About 290 kilometers from the capital of Turkey, Ankara, is a collection of underground cities dating back to 1200 BC. It became a sanctuary for Christians at 333 BC because at this time, the Romans have invaded the Kingdom of Cappadocia and Christians needed to escape persecution. This is how these communities grew, with its tenants literally carving the rock to build a refuge. And because they were built on rock and underground, they have survived all these centuries.
It’s a wonderful tourist destination if you happen to be travelling around Turkey. It may not be as well known as other exotic holiday locations on the coast (see more inspiration here), but it is worth the journey to this unique place with a lot of history.
Visitors can still roam around the rooms that have stayed strong all this time.

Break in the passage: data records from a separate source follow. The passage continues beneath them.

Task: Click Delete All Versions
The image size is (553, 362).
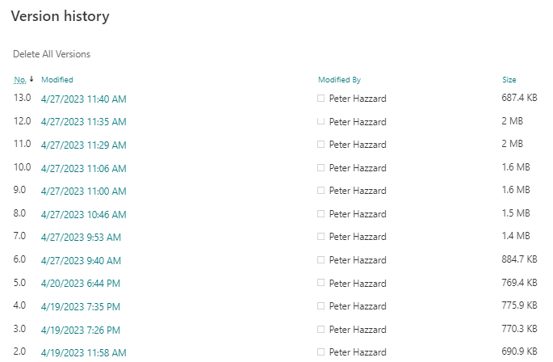Action: click(52, 54)
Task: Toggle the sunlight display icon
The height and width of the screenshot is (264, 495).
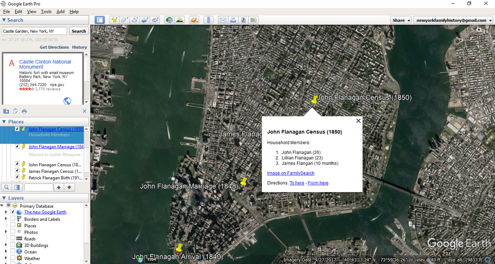Action: pos(179,20)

They can also marvel at the grand churches that have been built out of sight, complete with frescos and carvings that are still undamaged and fresh until now. Kaymakli Underground City also allowed its inhabitants to be defended against intruders and invaders. Because of this, they could also keep their valuable commodities safe.
The underground city remained to be a refuge for Christians over the centuries, whenever they became at risk of persecution or death. Visitors can just imagine how they run here for safety, and how they lived here together, able to practice their beliefs in their own churches.
Kaymakli Underground City never fails to astound its visitors, as reading about it can never prepare them for the experience of seeing it in person. The breadth of these communities will amaze you because it is more than just a couple of rooms or tunnels. These are real cities, where people live, worship, study, and socialize, all carved in the rocks and expanding inside and underground, unseen from the outside.
Kaymakli itself has 4 levels, the first of which houses a stable, church and some rooms. The second floor has more rooms and a larger church, plus a small graveyard. On the third floor is a lot of storage space and space for activities like winemaking or other important handicraft work. The last floor reveals storage rooms that contain numerous jars and pots. These 4 levels are only a glimpse, however, of the more than a hundred tunnels in Kaymakli Underground City, so you can only imagine how much more are hiding underground.
Exploring Kaymakli Underground City is best done through booking a tour, as your guide can give you a lot of insight into the history of the place. There are also narrow tunnels underground you would have to navigate and it is easier with someone to show you around. You need to be ready to bend down a lot due to the low ceiling, and this place is not for the claustrophobic. Still, because of the history and the magnitude of the city, the visit is more than worth it. After all, it is not every day that you can see a city that has been inhabited by people, though not continuously, for more than 3,000 years.